* Document excerpt:

━━━━━━━━━━━━━━━━━━━━

Zadie Smith - The Fraud

The author of highly acclaimed ‘White Teeth’ returns with a brand new novel, The Fraud.


The Fraud is Smith’s first historical novel, telling the story of Kilburn in 1873. Scottish housekeeper Mrs Eliza Touchet is captivated by The 'Tichborne Trial', as is all of England who are at odds over whether the defendant is who he claims to be - or an imposter.


Mrs Touchet is a woman of many interests: literature, justice, abolitionism, class, her novelist cousin and his wives, this life and the next. But she is also sceptical. She suspects England of being a land of façades, in which nothing is quite what it seems.


Andrew Bogle meanwhile finds himself the star witness, his future depending on telling the right story. Growing up enslaved on the Hope Plantation, Jamaica, he knows every lump of sugar comes at a human cost. That the rich deceive the poor. And that people are more easily manipulated than they realise.




Kelechi Okafor - Edge of Here

Edge of Here marks Okafor’s debut collection, which tackles contemporary womanhood.

━━━━━━━━━━━━━━━━━━━━

* Provided material:
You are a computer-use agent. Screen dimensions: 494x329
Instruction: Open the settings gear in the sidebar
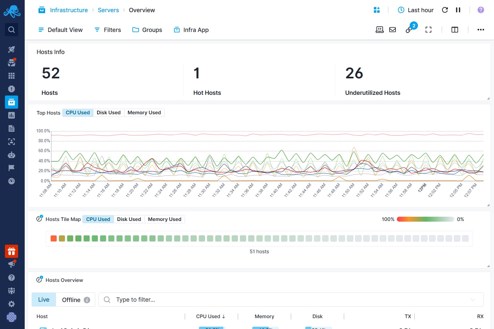(12, 304)
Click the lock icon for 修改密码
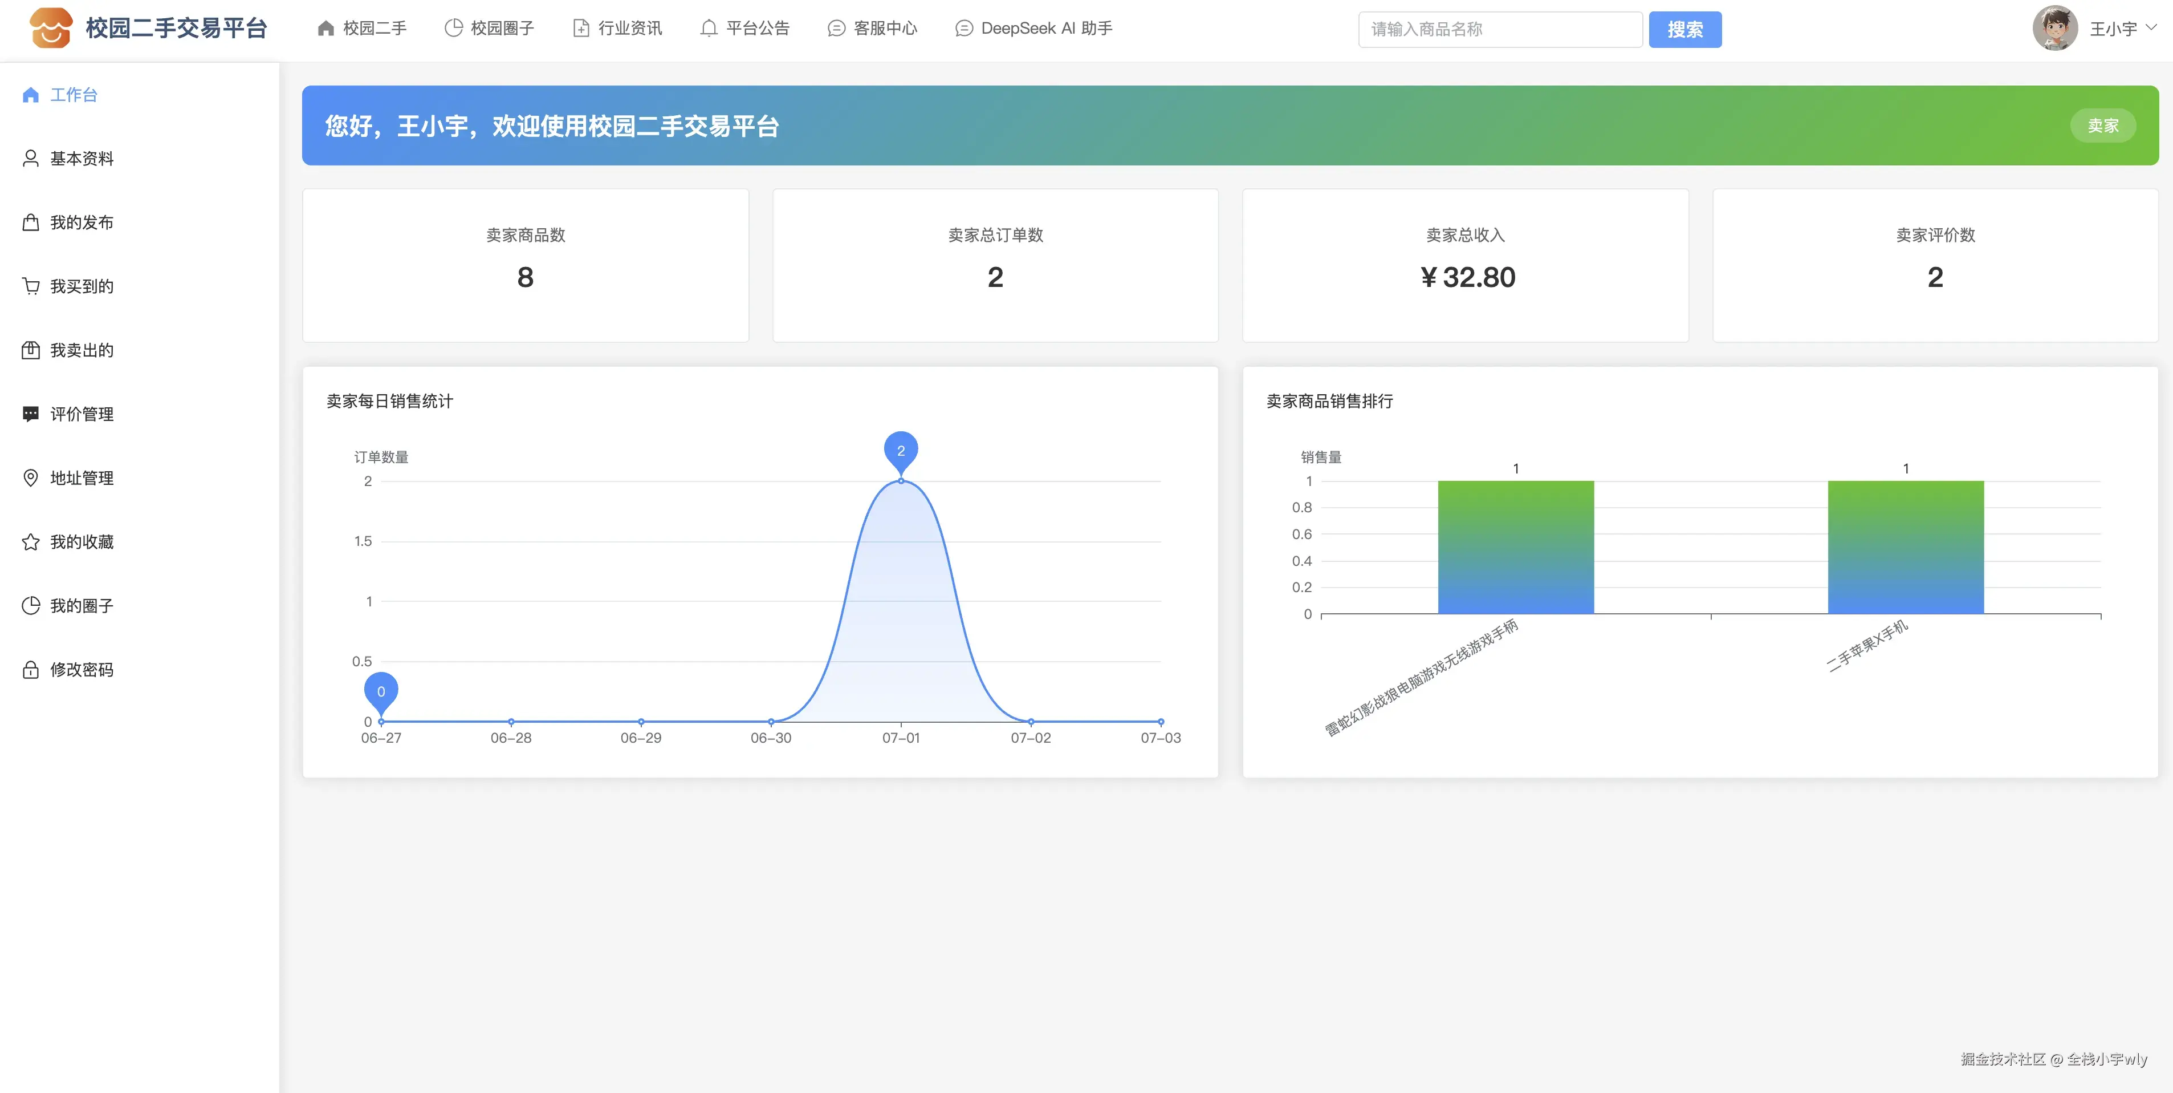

━━━━━━━━━━━━━━━━━━━━

* What is expected:
Reproduce the book descriptions above in full, word for word.

* Exercise result:
Zadie Smith - The Fraud

The author of highly acclaimed ‘White Teeth’ returns with a brand new novel, The Fraud.


The Fraud is Smith’s first historical novel, telling the story of Kilburn in 1873. Scottish housekeeper Mrs Eliza Touchet is captivated by The 'Tichborne Trial', as is all of England who are at odds over whether the defendant is who he claims to be - or an imposter.


Mrs Touchet is a woman of many interests: literature, justice, abolitionism, class, her novelist cousin and his wives, this life and the next. But she is also sceptical. She suspects England of being a land of façades, in which nothing is quite what it seems.


Andrew Bogle meanwhile finds himself the star witness, his future depending on telling the right story. Growing up enslaved on the Hope Plantation, Jamaica, he knows every lump of sugar comes at a human cost. That the rich deceive the poor. And that people are more easily manipulated than they realise.




Kelechi Okafor - Edge of Here

Edge of Here marks Okafor’s debut collection, which tackles contemporary womanhood.